The task
Across the whole listing, return each line exactly, with no images included.

Data for this exercise
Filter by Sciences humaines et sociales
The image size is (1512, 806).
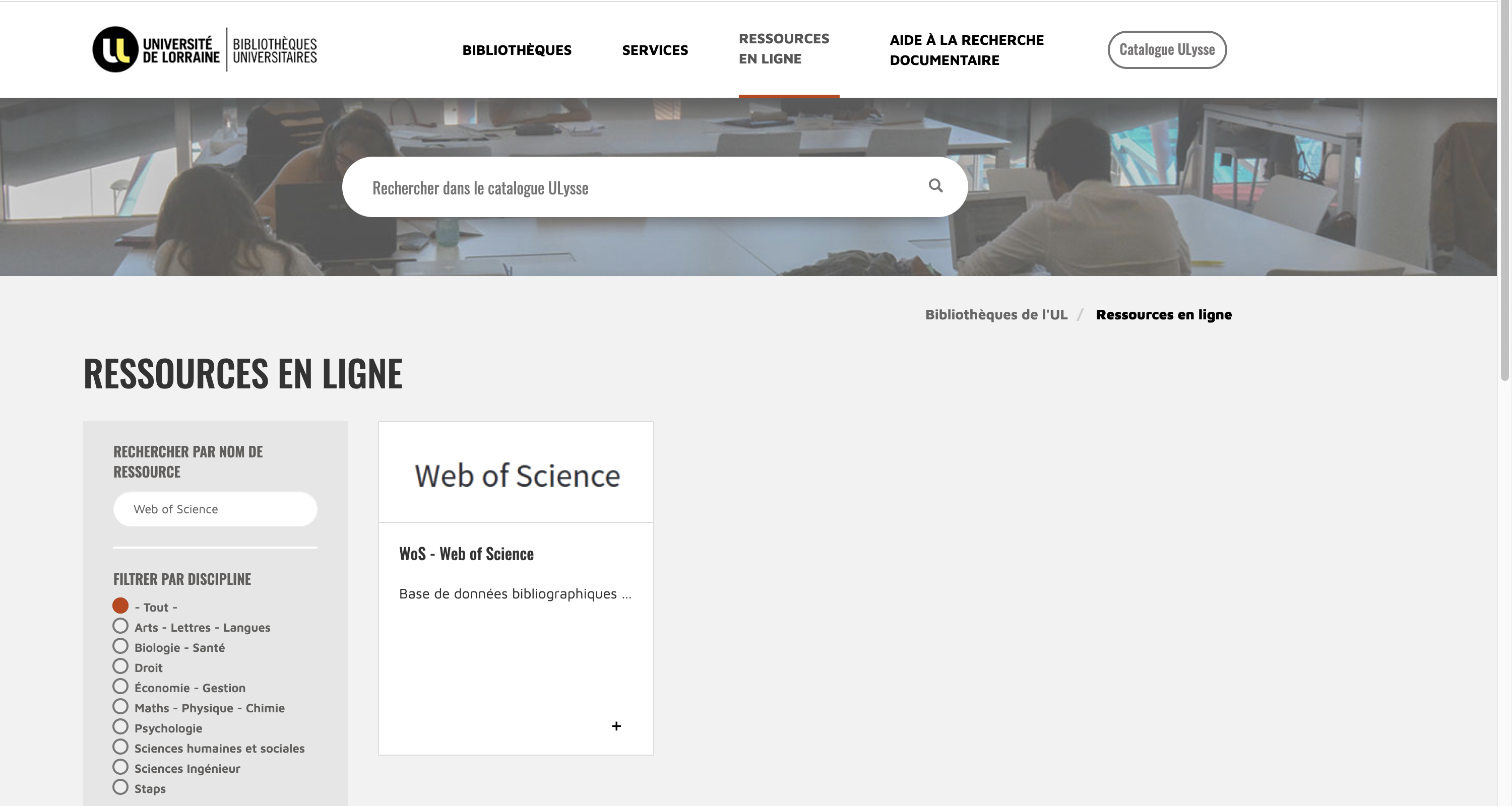(120, 748)
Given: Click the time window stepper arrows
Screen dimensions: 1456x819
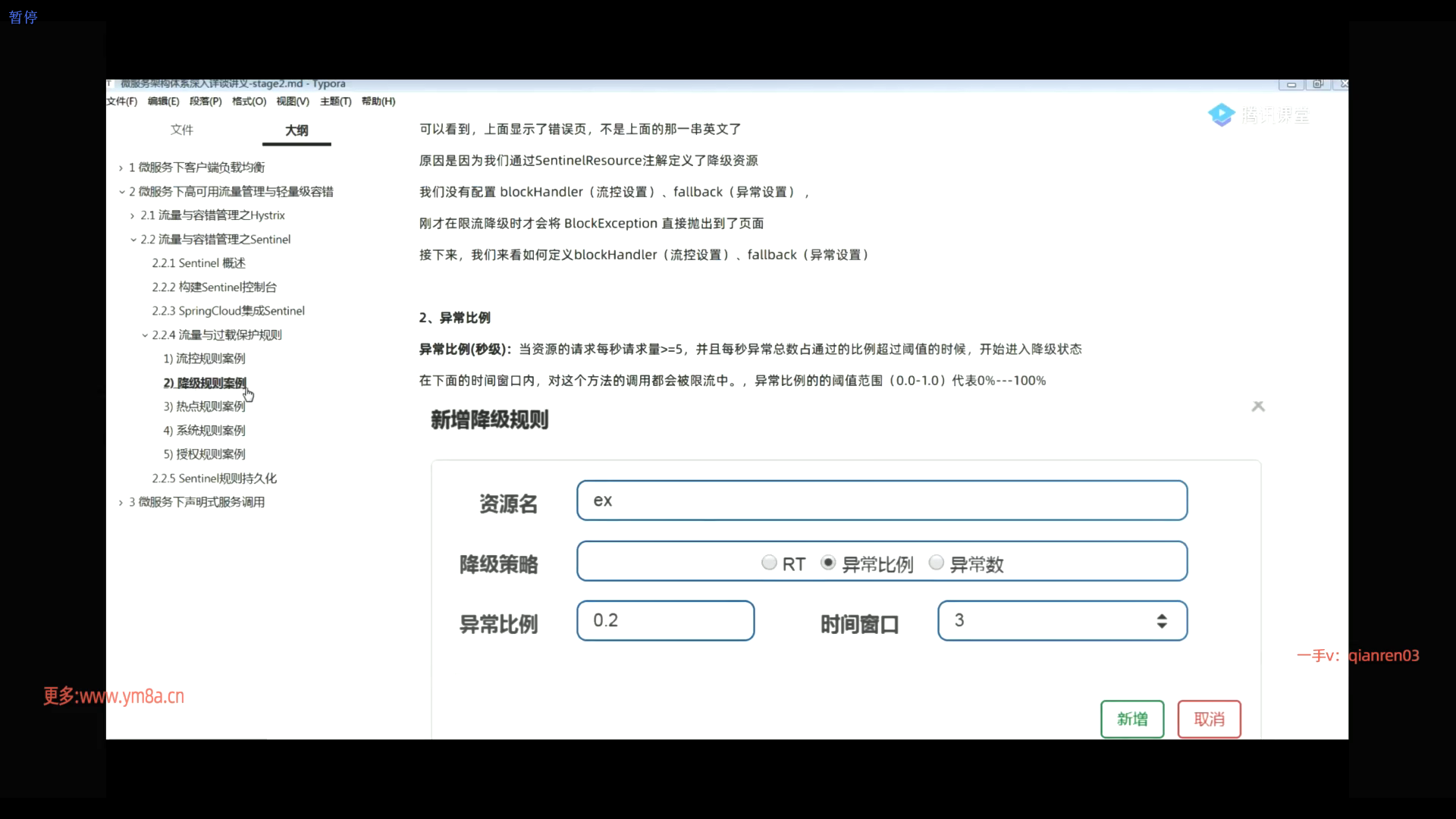Looking at the screenshot, I should [x=1161, y=621].
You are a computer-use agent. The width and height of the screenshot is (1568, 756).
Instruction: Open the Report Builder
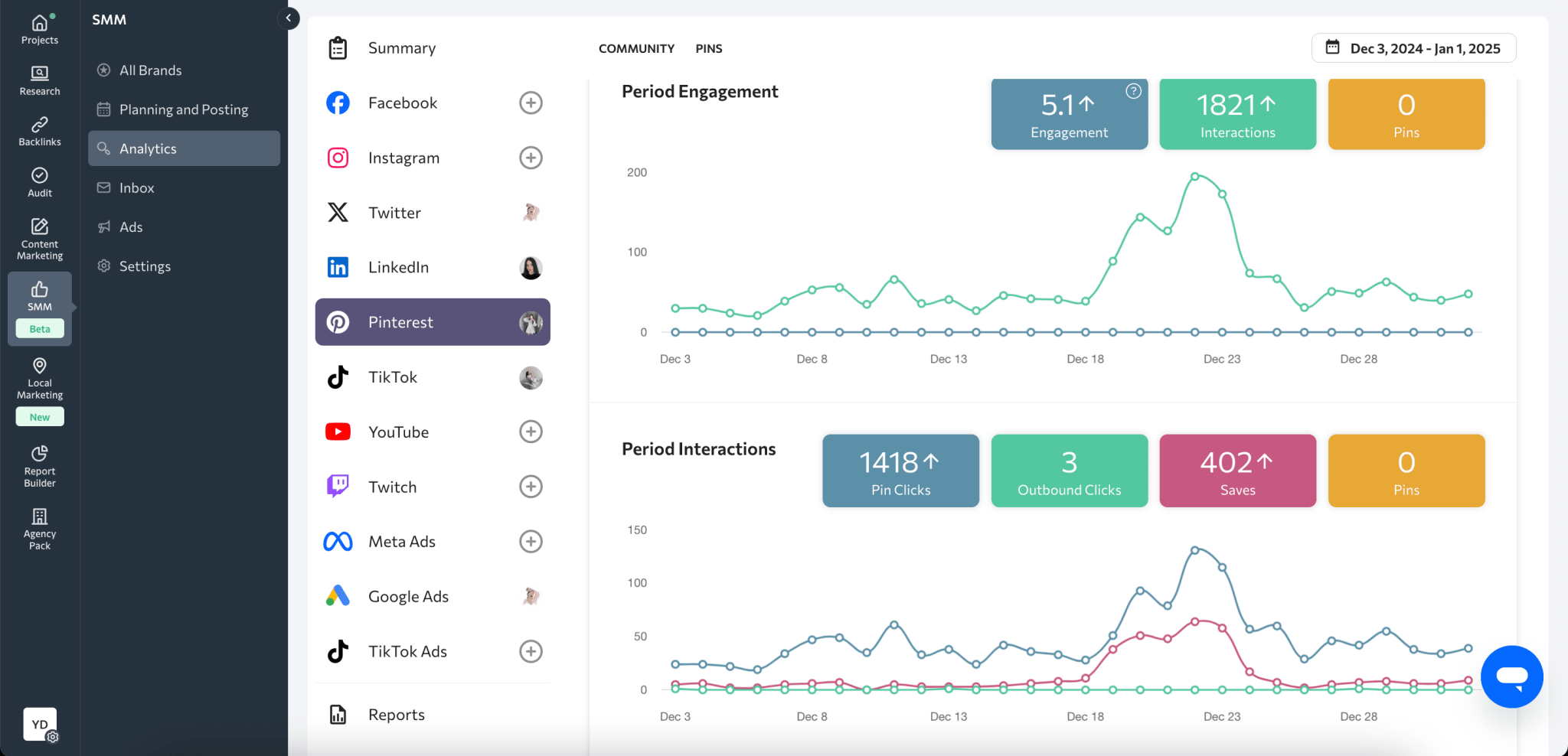tap(39, 464)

Solution for this task
Filter by Sciences humaines et sociales
The image size is (1512, 806).
(120, 748)
Given: Click the time window stepper arrows
Screen dimensions: 1456x819
Looking at the screenshot, I should [x=1161, y=621].
You are a computer-use agent. The width and height of the screenshot is (1568, 756).
Instruction: Open the Report Builder
tap(39, 464)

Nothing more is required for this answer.